Wetenschap
Een 3D-nanofluïdisch "trap"-kanaal met veel diepten werd gebruikt om een mengsel van fluorescerende nanodeeltjes van verschillende grootte te scheiden en te meten. Grotere (helderdere) en kleinere (dimmer) deeltjes werden naar de ondiepe kant van het kanaal geduwd (fluorescentiemicrofoto links). De deeltjes stopten bij de "treden" van de trap met diepten die overeenkwamen met hun afmetingen. Krediet:SM Stavis, NIST
Een sleutel of een schroevendraaier van een enkele maat is handig voor sommige klussen, maar voor een ingewikkelder project, je hebt een set gereedschappen van verschillende afmetingen nodig. Volgens dit leidende principe, onderzoekers van het National Institute of Standards and Technology hebben een fluïdisch apparaat op nanoschaal ontwikkeld dat functioneert als een miniatuur "multitool" voor het werken met nanodeeltjes - objecten waarvan de afmetingen worden gemeten in nanometers, of miljardsten van een meter.
Voor het eerst geïntroduceerd in maart 2009 (zie "NIST-Cornell Team bouwt 's werelds eerste nanofluïdische apparaat met complexe 3D-oppervlakken", het apparaat bestaat uit een kamer met een trapsgewijze "trap" van 30 nanofluïdische kanalen, variërend in diepte van ongeveer 80 nanometer bovenaan tot ongeveer 620 nanometer (iets kleiner dan een gemiddelde bacterie) onderaan. Elk van de vele "treden" van de trap biedt een ander "gereedschap" van een andere grootte om nanodeeltjes te manipuleren op een methode die vergelijkbaar is met hoe een muntensorteerder stuivers scheidt, dubbeltjes en kwartjes.

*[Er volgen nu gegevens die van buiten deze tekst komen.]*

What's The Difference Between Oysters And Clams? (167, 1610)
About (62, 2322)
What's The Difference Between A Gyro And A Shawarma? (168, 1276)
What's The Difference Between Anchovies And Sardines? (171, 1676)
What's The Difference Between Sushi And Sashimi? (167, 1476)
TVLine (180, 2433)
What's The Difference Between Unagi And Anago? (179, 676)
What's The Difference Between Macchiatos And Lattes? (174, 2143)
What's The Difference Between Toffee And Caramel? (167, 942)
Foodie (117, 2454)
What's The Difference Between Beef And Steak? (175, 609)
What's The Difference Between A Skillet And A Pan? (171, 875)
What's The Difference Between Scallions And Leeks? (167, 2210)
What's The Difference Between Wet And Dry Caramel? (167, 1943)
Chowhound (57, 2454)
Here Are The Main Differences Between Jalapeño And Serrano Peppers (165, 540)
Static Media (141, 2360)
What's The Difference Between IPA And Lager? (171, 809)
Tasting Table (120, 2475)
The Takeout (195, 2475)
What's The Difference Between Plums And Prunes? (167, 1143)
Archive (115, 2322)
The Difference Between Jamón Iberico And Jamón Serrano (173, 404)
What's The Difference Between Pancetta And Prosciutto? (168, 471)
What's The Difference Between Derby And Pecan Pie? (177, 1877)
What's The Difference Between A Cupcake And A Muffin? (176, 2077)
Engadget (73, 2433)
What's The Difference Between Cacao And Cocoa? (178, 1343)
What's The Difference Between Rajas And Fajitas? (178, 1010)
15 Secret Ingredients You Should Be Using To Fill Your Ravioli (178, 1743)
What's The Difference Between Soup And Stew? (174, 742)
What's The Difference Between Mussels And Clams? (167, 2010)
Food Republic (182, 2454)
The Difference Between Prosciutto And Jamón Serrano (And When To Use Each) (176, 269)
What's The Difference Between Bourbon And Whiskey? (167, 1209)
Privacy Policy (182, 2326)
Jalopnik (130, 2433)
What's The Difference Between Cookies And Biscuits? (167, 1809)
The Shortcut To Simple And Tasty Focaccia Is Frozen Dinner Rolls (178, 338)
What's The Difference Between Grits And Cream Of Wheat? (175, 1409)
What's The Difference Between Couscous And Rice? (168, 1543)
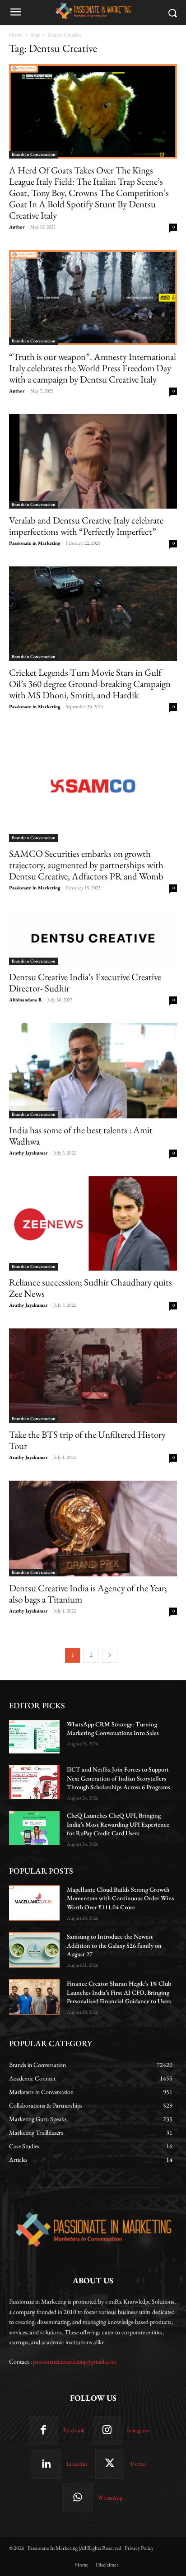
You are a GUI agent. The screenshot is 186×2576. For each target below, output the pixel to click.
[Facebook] (43, 2430)
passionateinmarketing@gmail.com (74, 2361)
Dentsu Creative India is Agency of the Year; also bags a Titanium (88, 1593)
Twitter (138, 2464)
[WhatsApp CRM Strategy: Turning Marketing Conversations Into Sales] (34, 1737)
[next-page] (109, 1655)
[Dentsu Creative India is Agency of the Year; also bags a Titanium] (93, 1528)
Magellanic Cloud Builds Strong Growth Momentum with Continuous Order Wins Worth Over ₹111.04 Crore (120, 1898)
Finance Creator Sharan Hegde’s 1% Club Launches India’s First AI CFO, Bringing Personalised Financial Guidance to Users (119, 1992)
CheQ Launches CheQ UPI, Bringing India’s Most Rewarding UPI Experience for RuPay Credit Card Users (118, 1824)
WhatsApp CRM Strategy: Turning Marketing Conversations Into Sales (113, 1728)
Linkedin (76, 2464)
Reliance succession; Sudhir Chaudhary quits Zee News (90, 1288)
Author (17, 227)
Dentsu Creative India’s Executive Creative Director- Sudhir (85, 982)
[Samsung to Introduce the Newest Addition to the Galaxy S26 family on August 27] (34, 1950)
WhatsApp (110, 2497)
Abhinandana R (25, 999)
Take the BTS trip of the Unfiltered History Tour (87, 1440)
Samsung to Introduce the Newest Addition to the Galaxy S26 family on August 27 (114, 1945)
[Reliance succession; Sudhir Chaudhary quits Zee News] (93, 1223)
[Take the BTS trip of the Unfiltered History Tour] (93, 1375)
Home (16, 34)
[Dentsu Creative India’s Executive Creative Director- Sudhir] (93, 938)
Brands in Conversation (34, 154)
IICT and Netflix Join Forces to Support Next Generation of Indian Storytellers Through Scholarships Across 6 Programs (118, 1778)
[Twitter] (109, 2464)
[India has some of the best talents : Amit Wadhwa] (93, 1070)
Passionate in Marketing (34, 543)
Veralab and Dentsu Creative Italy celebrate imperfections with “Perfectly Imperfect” (86, 526)
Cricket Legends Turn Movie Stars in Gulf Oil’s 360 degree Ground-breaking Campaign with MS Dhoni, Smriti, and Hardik (90, 683)
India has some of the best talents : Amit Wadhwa (81, 1135)
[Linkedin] (46, 2464)
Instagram (138, 2430)
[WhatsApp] (77, 2497)
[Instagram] (107, 2430)
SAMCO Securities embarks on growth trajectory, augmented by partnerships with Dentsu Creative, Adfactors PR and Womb (86, 864)
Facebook (73, 2430)
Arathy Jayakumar (28, 1153)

In een nieuw artikel in het tijdschrift Lab op een chip , het NIST-onderzoeksteam toont aan dat het apparaat met succes de eerste van een geplande reeks nanoschaaltaken kan uitvoeren - het scheiden en meten van een mengsel van sferische nanodeeltjes van verschillende groottes (variërend van ongeveer 80 tot 250 nanometer in diameter) verspreid in een oplossing. De onderzoekers gebruikten elektroforese - de methode om geladen deeltjes door een oplossing te verplaatsen door ze naar voren te dwingen met een aangelegd elektrisch veld - om de nanodeeltjes van het diepe uiteinde van de kamer over het apparaat naar de steeds ondieper wordende kanalen te drijven. De nanodeeltjes werden gelabeld met fluorescerende kleurstof, zodat hun bewegingen met een microscoop konden worden gevolgd.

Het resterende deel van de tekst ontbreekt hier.